As a remarkable demonstration of Daniel's capabilities, he was asked to memorize the longest version of PI in existence--which Daniel and his colleagues found on a supercomputer in Japan. This version of PI had 22,514 digits. Daniel studied them, absorbed them, then went to Oxford University, where a team of people sat waiting to record the event, and recited them from memory. It took him more than five hours, and, as Morley Safer pointed out on the show, "He didn't make one mistake."

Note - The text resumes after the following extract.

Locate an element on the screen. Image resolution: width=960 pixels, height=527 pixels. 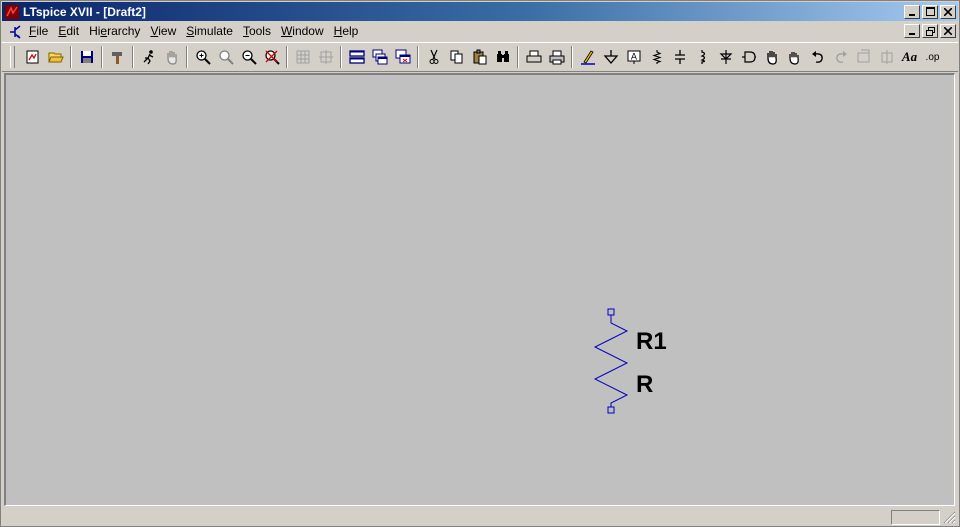
menu-tools: Tools is located at coordinates (257, 32).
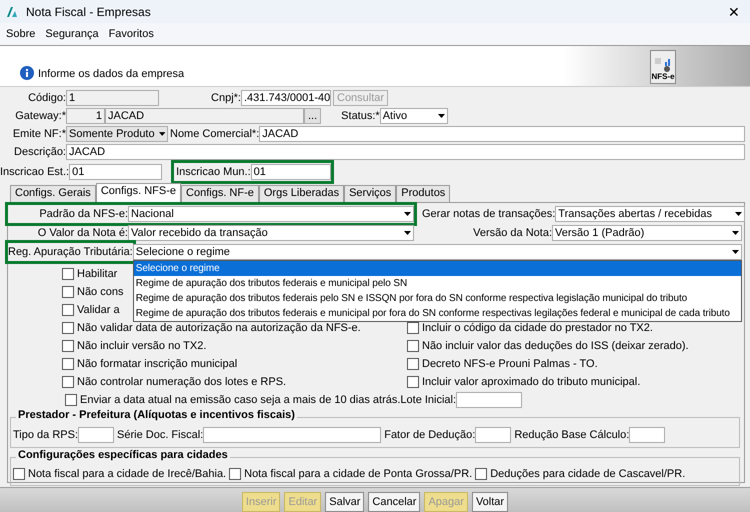 The height and width of the screenshot is (512, 750). Describe the element at coordinates (123, 455) in the screenshot. I see `group-title: Configurações específicas para cidades` at that location.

Daniel is careful not to let himself be used as a sort of circus act for people who are curious about his abilities--but he did do one other incredible thing. He was challenged to learn Icelandic, which is considered one of the most difficult languages to learn (and close to what the Vikings spoke). The catch? He was to learn it in one week.

Daniel went to Iceland and worked with tutors for a week, then went on an Icelandic talk show--and spoke about his experiences, in Icelandic.

For me, Daniel's story holds the utmost fascination because it suggests the deep potential of the human brain. Daniel said that when he memorizes numbers he sees not digits but "landscapes." What an amazing idea, and what does it suggest about the possibilities buried deep within the brain's tissue? This, for me, is one of the most fascinating mysteries of life.